Mike’s book is one that people need to study and not skim to reinforce a dearly held slogan.

One of the complexities is that the data cuts across favored soundbites for political and political/economic announcements. The ‘conservative’ economic announcements of the day are so grossly inaccurate that they mask what liberals get wrong as well in the debate of the day.

Snark alert…hat tip Ken H….The Atlantic carries an article along a similar vein and poor Megan McArdle has to contend with the growing numbers thinking along the lines of ‘Mike’s band of merry madmen’. )

Are Republicans or Democrats Better for the Economy?

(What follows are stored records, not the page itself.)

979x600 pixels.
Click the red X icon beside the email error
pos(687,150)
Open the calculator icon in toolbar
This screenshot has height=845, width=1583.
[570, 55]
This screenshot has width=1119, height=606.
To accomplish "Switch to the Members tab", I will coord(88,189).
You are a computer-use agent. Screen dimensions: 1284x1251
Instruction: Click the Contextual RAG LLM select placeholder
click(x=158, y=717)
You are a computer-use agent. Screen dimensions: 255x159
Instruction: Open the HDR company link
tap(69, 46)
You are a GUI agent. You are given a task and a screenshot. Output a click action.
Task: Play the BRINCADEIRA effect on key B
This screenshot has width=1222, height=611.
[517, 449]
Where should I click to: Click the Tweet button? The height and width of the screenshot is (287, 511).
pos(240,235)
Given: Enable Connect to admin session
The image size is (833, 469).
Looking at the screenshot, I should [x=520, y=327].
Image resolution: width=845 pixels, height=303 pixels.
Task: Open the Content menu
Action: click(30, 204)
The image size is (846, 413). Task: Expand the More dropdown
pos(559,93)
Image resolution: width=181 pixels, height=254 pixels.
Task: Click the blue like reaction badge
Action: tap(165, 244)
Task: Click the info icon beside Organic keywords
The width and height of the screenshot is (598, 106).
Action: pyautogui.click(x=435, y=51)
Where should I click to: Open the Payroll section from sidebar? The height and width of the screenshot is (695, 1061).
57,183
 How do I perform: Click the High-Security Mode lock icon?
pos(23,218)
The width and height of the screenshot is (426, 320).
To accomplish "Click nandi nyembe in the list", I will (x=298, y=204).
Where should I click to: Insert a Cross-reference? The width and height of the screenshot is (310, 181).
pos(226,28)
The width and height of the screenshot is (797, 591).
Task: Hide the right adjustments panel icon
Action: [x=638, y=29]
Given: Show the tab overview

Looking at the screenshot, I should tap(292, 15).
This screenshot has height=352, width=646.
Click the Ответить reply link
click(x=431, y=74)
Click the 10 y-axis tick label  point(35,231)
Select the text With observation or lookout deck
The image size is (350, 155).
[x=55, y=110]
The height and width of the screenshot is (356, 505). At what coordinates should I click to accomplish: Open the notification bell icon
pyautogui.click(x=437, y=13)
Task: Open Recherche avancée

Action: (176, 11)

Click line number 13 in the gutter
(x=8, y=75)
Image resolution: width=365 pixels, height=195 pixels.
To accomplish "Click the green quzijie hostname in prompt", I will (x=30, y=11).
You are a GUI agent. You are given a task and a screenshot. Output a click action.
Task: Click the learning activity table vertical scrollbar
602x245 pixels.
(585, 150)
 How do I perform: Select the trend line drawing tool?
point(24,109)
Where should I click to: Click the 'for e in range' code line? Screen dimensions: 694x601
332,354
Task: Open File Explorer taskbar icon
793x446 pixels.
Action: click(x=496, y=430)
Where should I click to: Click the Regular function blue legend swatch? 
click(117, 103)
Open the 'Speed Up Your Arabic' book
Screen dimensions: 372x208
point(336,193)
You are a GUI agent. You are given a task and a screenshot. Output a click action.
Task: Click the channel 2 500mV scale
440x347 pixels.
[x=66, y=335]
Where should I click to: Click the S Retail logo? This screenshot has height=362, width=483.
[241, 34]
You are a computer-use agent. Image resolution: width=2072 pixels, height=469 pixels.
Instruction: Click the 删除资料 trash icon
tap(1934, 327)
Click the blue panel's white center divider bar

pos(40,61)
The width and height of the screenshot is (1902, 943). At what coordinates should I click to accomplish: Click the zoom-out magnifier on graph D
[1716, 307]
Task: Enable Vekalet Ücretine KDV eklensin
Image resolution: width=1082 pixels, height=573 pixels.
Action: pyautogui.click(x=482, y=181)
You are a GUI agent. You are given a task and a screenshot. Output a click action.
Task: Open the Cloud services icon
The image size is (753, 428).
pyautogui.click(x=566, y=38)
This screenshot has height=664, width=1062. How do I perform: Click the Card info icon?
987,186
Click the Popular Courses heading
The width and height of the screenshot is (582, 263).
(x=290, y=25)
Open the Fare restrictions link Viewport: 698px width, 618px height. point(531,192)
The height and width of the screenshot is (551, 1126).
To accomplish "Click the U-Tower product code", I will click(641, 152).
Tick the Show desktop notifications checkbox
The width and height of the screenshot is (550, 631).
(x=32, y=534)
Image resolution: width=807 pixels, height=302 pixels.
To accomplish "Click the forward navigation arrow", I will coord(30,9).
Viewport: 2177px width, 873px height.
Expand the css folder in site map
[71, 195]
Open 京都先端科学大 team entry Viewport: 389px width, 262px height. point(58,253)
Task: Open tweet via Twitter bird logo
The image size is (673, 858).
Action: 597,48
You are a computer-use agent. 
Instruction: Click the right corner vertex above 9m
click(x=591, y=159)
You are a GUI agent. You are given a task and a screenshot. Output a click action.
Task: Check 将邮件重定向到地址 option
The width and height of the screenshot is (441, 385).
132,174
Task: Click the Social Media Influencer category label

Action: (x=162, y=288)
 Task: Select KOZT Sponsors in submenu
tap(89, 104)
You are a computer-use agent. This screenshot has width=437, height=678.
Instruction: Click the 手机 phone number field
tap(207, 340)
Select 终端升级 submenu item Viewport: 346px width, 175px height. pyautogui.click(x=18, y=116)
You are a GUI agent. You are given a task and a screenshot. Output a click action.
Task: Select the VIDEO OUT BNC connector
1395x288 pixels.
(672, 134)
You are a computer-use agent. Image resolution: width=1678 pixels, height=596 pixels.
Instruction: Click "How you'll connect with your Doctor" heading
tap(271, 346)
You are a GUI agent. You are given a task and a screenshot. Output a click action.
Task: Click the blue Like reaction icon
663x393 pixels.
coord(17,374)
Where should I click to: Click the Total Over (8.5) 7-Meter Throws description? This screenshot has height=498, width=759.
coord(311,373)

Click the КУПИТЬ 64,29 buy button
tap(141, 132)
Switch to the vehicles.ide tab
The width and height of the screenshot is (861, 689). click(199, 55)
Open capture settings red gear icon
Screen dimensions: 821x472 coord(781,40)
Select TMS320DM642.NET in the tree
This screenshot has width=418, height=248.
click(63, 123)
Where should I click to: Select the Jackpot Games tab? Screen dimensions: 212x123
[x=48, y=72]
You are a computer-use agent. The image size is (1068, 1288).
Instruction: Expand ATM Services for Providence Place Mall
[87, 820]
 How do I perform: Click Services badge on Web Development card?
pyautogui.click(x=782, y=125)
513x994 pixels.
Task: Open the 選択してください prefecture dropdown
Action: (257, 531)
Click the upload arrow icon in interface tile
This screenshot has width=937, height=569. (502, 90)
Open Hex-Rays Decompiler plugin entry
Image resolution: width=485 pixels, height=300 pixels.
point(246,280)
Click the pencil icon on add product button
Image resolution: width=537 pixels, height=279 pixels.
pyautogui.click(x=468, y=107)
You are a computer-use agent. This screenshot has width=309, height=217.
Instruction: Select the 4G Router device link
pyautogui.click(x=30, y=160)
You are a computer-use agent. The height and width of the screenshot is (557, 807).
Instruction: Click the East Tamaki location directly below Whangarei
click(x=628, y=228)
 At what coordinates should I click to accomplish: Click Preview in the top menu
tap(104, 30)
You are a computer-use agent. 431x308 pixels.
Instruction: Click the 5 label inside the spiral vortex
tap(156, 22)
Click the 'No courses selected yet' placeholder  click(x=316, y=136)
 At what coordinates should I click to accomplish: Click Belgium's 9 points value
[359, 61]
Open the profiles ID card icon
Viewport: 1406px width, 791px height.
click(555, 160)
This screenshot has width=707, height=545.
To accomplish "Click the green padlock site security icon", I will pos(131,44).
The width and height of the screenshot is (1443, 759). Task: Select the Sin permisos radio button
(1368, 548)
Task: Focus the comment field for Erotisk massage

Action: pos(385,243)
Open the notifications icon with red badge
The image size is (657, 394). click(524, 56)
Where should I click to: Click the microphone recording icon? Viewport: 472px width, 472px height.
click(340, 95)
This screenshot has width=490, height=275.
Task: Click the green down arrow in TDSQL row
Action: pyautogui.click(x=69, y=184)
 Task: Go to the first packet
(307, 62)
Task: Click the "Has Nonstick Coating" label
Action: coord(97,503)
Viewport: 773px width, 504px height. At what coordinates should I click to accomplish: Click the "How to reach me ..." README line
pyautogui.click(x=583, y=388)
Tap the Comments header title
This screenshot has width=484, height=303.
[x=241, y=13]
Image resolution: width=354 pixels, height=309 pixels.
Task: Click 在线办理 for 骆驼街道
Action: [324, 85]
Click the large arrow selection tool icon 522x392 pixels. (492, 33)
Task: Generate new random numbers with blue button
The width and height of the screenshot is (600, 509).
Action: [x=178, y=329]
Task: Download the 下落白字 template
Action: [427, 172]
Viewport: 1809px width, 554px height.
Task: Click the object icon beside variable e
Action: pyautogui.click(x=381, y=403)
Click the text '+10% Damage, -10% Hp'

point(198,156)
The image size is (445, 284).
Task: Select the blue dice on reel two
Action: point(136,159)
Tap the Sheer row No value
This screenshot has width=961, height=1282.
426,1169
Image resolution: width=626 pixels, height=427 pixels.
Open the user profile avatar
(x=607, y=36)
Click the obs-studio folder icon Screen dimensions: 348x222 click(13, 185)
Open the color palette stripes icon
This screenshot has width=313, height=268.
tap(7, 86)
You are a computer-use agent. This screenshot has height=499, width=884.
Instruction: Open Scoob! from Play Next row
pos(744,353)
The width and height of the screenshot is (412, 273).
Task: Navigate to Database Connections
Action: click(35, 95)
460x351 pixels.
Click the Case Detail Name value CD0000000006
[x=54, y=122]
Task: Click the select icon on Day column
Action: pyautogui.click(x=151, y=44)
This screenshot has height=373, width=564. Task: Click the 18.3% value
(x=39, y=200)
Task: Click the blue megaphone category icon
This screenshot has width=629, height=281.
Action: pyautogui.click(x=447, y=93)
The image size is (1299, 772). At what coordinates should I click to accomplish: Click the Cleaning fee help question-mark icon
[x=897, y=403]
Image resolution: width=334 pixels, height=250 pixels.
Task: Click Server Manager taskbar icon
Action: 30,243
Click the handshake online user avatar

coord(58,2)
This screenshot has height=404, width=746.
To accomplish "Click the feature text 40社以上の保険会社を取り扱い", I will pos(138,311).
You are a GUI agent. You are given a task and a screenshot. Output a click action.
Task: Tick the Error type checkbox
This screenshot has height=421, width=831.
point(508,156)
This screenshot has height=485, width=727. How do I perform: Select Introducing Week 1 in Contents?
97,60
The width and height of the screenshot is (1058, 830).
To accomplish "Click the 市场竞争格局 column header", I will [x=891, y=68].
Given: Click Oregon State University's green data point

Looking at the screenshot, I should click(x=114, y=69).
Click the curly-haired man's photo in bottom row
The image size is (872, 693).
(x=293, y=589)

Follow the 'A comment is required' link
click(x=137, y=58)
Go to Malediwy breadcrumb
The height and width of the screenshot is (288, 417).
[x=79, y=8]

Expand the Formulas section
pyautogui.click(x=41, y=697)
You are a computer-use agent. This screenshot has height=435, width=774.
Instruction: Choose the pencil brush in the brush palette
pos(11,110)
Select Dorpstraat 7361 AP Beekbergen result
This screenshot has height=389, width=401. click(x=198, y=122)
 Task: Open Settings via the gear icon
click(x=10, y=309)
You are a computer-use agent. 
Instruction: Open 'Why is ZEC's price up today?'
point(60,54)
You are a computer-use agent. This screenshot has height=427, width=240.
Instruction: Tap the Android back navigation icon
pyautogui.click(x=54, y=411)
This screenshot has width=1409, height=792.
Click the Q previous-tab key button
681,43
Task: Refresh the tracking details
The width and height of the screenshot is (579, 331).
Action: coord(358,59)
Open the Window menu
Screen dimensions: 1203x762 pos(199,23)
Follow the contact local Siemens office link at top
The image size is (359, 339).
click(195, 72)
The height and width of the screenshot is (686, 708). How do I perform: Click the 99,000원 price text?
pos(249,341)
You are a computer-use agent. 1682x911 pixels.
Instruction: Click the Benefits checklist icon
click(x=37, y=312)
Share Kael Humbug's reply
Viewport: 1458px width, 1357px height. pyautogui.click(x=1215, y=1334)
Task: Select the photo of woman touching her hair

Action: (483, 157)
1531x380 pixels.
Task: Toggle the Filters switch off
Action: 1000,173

Feb 6 2011, 12:35 PM ET By James Fallows

By Chuck Spinney

This is my last post and I want to thank Jim and Justin [Miller, of the Atlantic web team] for the wonderful opportunity to be a guest blogger. It has been a fun gig, but quite frankly I am running out of steam. But life is an interplay of chance and necessity, and serendipity has just offered up a chance for a final blast.
For several years now, I have been in a analytical battle with an official in the Department of Defense over the question of whether Republicans or Democrats are better for the economy.
Newk A. Mineshaftgap is the pseudonym of a senior career official in the Pentagon, with a civilian rank comparable to that of a general in the military. He must remain anonymous for policy reasons — to borrow from the insightful reasoning used by President Merkin Muffley in Dr. Strangelove, Minesthaftgap cannot get into a policy fight, because he works in the “the war room.”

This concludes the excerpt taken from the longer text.